Problem requirements:
Your answer should hold exactly the lines below from the line with "SDGsへの取り組み (898, 1973)" through the line with "JOIN NOW (314, 795)", both included, and no pictures at all.
....
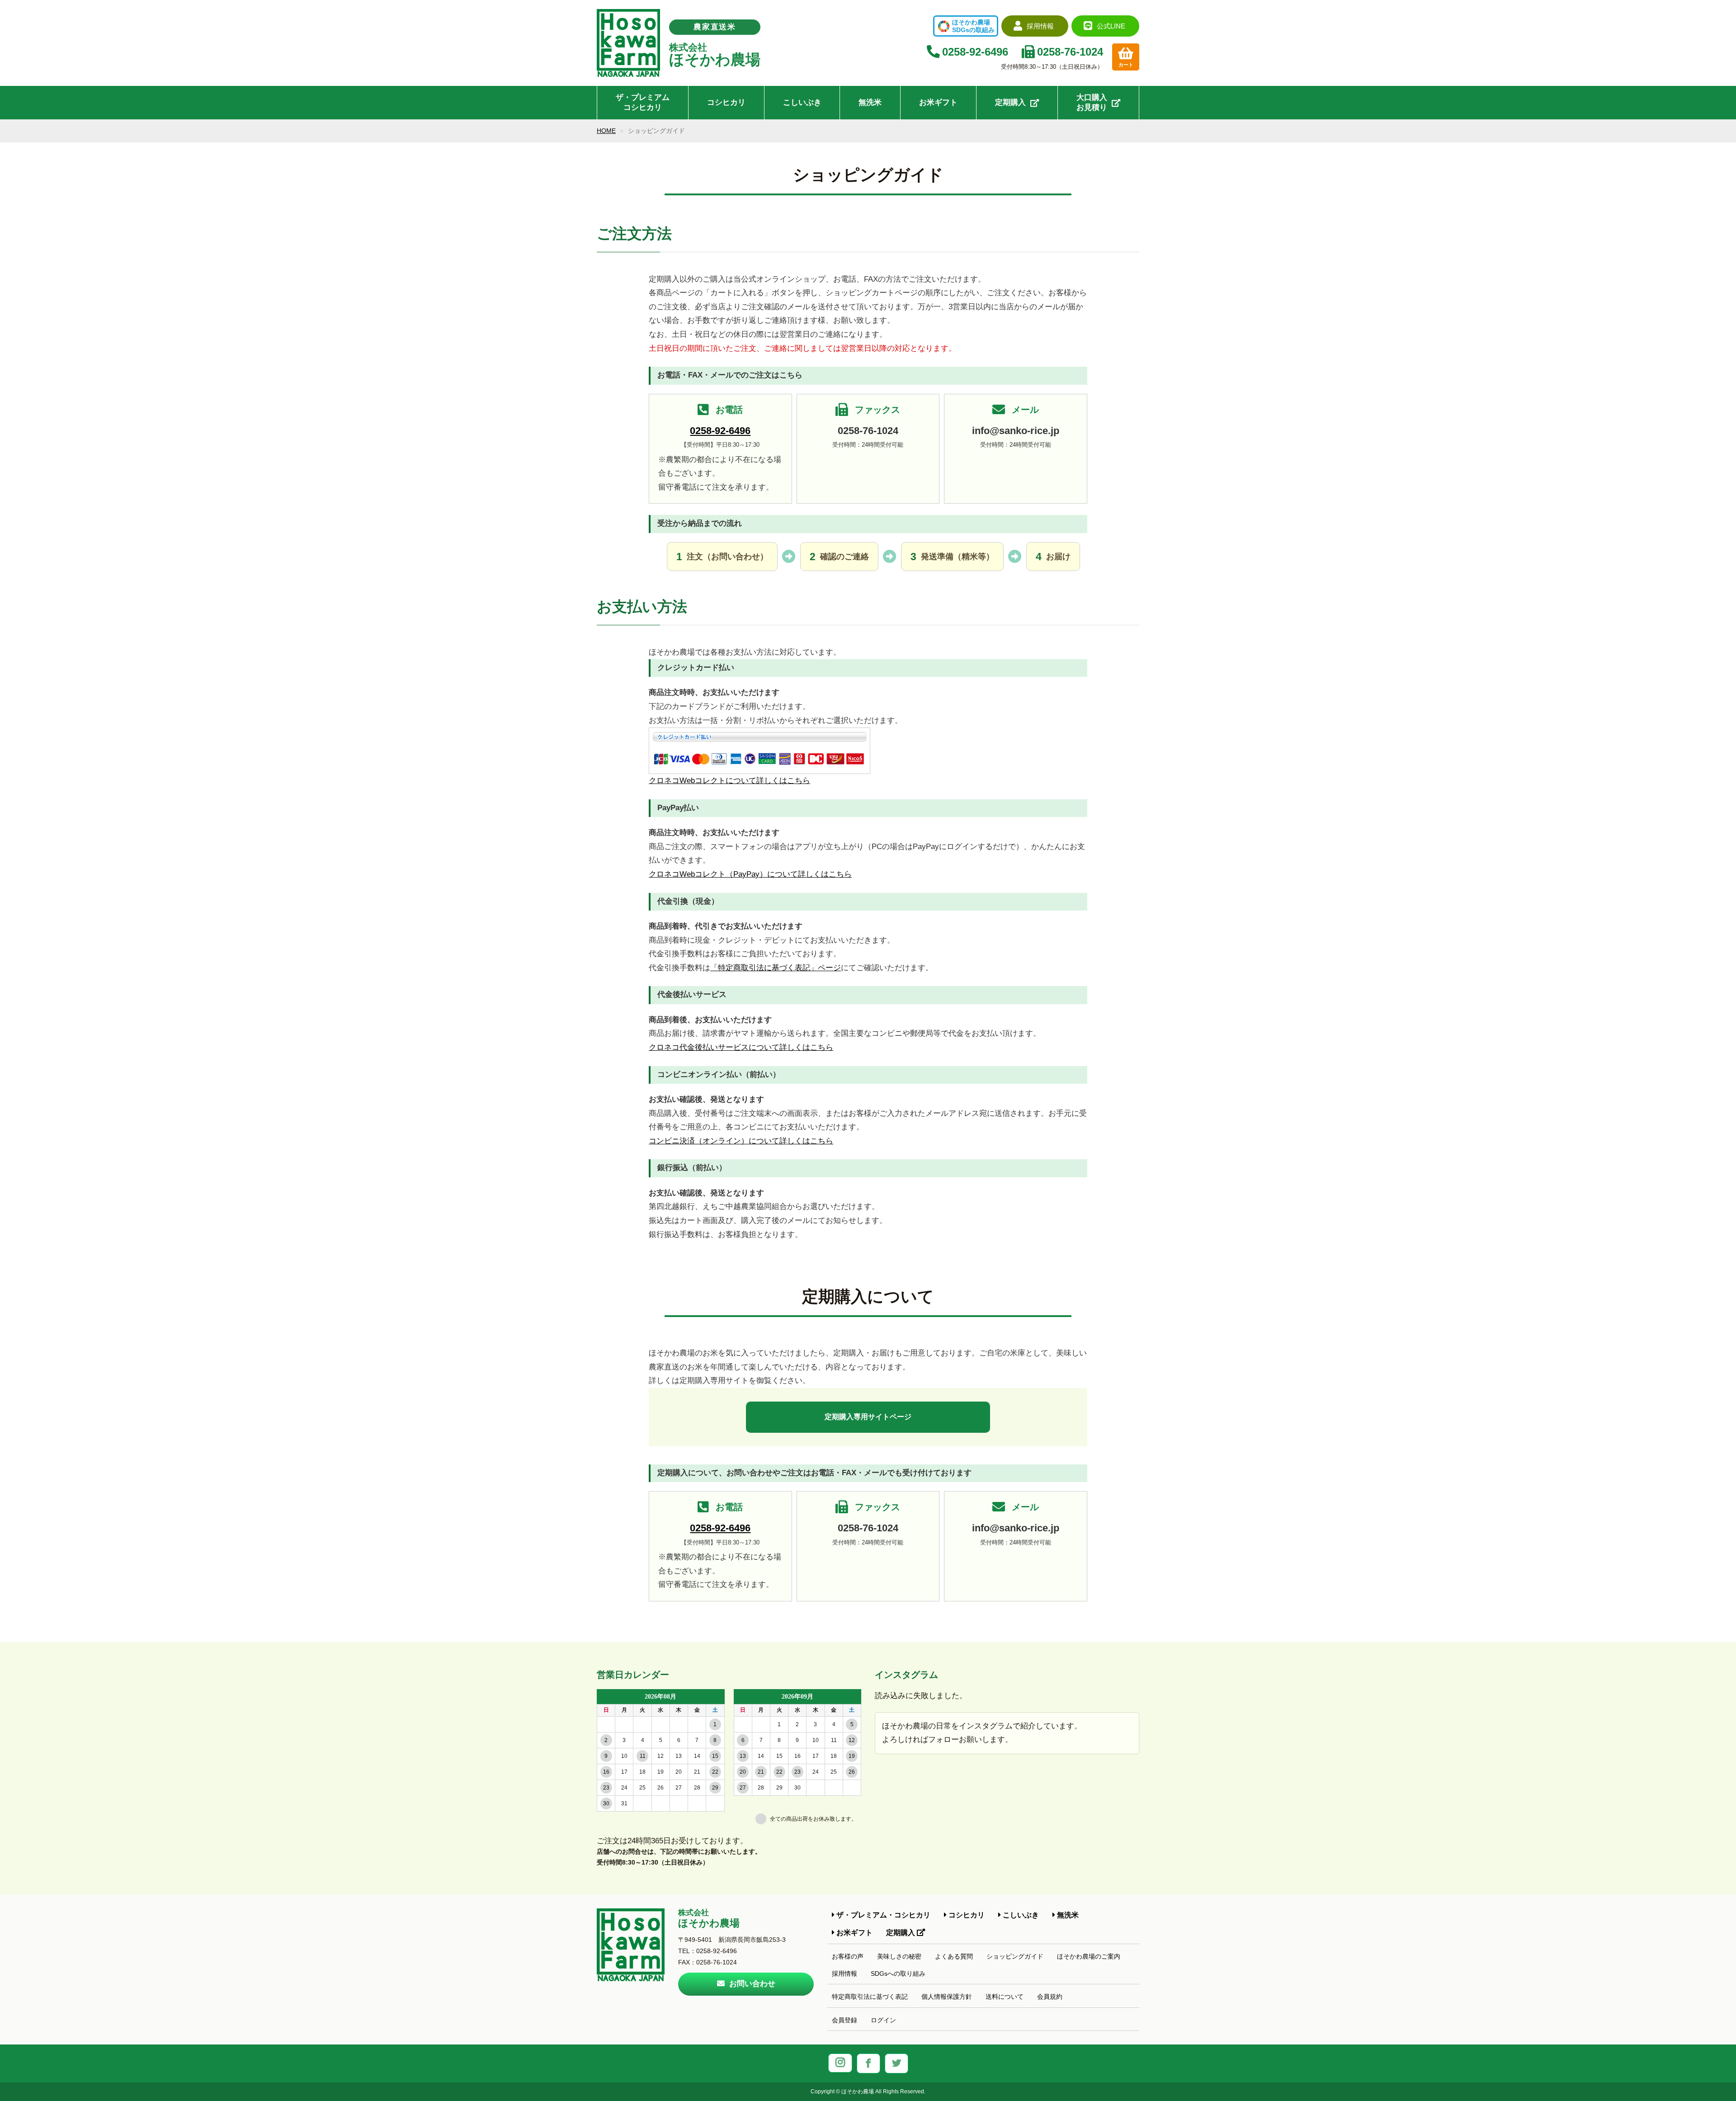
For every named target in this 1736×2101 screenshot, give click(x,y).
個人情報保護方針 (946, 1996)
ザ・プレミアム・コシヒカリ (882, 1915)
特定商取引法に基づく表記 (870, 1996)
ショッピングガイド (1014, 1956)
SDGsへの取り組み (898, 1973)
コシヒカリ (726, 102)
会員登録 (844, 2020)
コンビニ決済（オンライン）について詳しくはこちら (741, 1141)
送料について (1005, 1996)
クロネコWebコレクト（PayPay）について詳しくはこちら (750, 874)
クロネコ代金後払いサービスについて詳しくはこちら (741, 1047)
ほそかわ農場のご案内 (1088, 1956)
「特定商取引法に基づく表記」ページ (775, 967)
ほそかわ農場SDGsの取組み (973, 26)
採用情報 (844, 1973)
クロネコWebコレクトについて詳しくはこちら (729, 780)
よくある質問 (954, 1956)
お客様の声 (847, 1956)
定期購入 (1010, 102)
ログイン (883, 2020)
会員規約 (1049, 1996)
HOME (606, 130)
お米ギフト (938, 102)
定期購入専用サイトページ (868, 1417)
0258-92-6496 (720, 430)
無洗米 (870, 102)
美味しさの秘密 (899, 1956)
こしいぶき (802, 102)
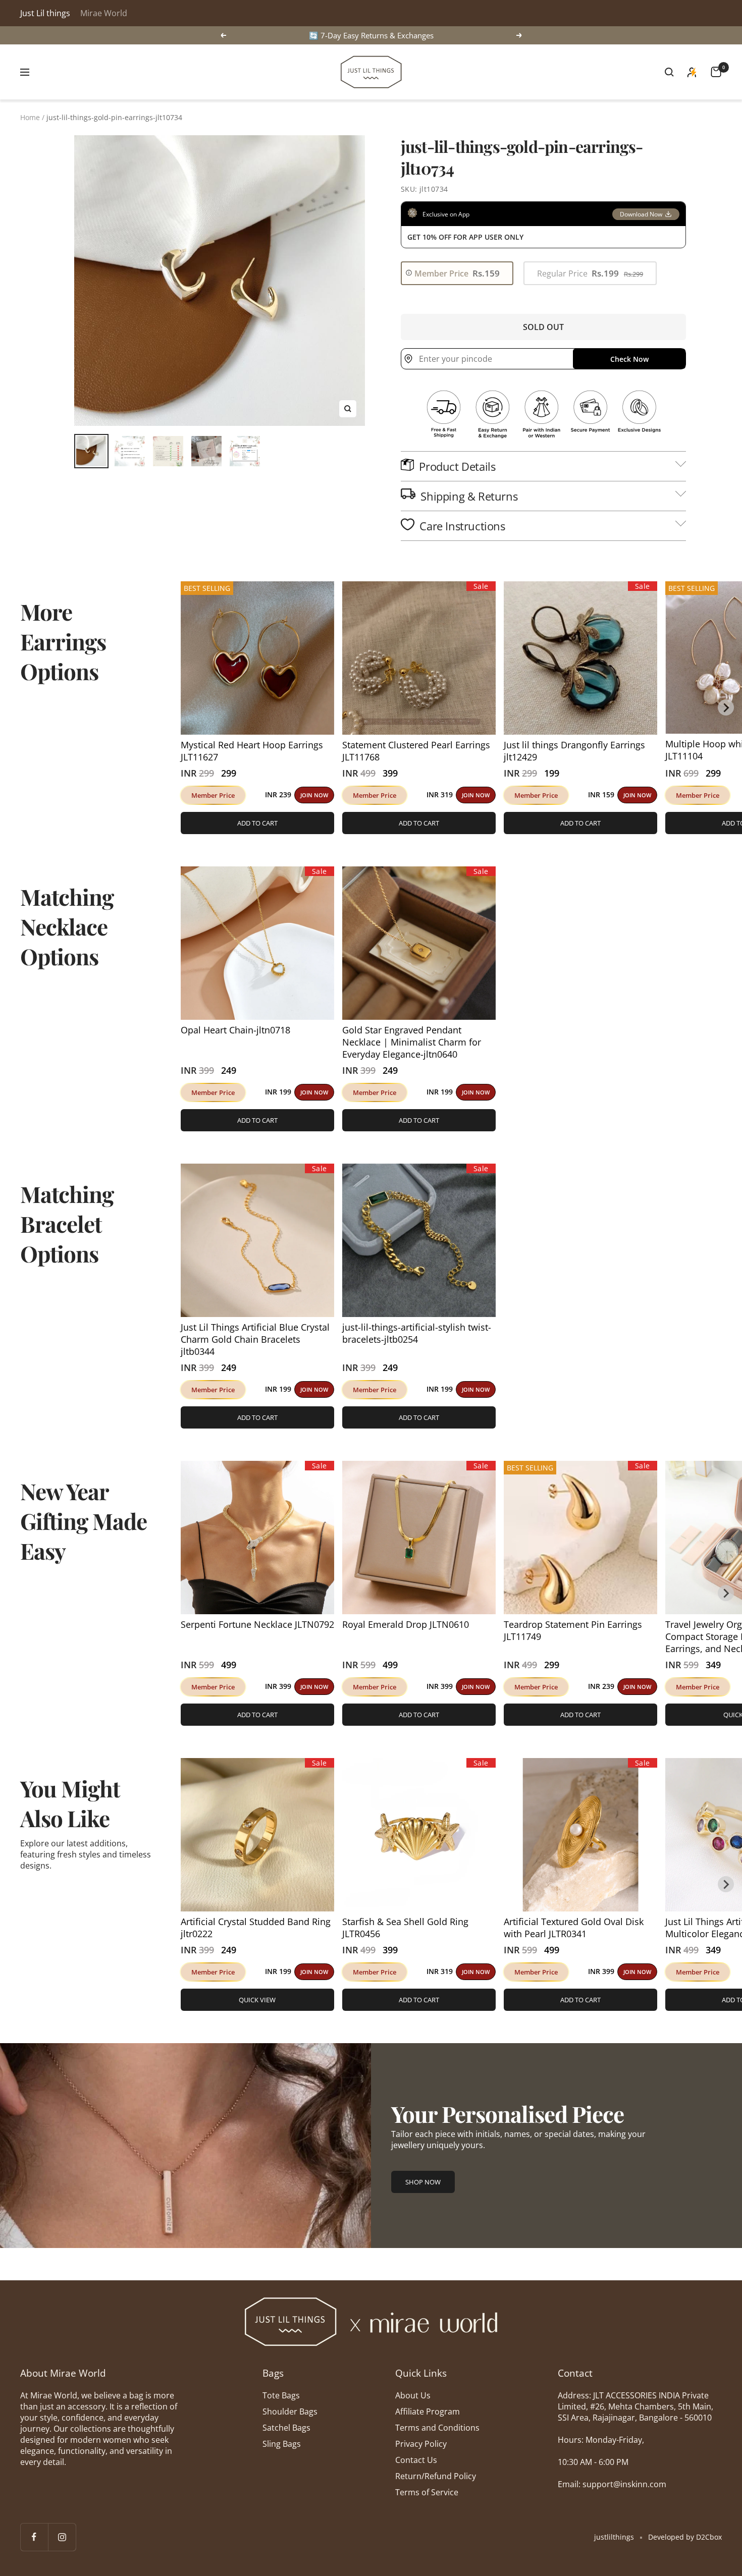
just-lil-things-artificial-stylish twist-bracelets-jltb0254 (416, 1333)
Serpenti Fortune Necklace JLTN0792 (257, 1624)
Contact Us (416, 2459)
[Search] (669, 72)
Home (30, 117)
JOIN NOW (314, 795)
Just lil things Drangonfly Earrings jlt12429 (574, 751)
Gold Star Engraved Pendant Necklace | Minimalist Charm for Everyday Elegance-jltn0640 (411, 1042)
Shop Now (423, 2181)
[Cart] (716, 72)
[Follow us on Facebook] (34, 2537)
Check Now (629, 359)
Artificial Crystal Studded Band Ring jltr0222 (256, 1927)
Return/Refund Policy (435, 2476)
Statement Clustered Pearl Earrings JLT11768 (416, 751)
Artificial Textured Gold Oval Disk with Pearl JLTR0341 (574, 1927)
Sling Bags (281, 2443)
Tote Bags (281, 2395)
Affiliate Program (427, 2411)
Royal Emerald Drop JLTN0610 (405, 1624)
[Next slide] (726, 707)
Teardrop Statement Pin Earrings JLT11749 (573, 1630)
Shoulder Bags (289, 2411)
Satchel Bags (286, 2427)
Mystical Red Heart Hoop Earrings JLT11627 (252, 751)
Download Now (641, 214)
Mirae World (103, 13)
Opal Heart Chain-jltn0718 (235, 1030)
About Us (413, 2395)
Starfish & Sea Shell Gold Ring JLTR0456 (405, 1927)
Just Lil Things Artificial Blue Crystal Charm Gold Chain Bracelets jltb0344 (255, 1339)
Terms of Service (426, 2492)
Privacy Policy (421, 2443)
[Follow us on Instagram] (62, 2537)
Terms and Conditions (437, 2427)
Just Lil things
....
Problem solution:
SDGsへの取り組み (898, 1973)
コシヒカリ (726, 102)
会員登録 (844, 2020)
コンビニ決済（オンライン）について詳しくはこちら (741, 1141)
送料について (1005, 1996)
クロネコWebコレクト（PayPay）について詳しくはこちら (750, 874)
クロネコ代金後払いサービスについて詳しくはこちら (741, 1047)
ほそかわ農場のご案内 (1088, 1956)
「特定商取引法に基づく表記」ページ (775, 967)
ほそかわ農場SDGsの取組み (973, 26)
採用情報 (844, 1973)
クロネコWebコレクトについて詳しくはこちら (729, 780)
よくある質問 (954, 1956)
お客様の声 (847, 1956)
定期購入 (1010, 102)
ログイン (883, 2020)
会員規約 (1049, 1996)
HOME (606, 130)
お米ギフト (938, 102)
定期購入専用サイトページ (868, 1417)
0258-92-6496 (720, 430)
無洗米 (870, 102)
美味しさの秘密 (899, 1956)
こしいぶき (802, 102)
just-lil-things-artificial-stylish twist-bracelets-jltb0254 (416, 1333)
Serpenti Fortune Necklace JLTN0792 (257, 1624)
Contact Us (416, 2459)
[Search] (669, 72)
Home (30, 117)
JOIN NOW (314, 795)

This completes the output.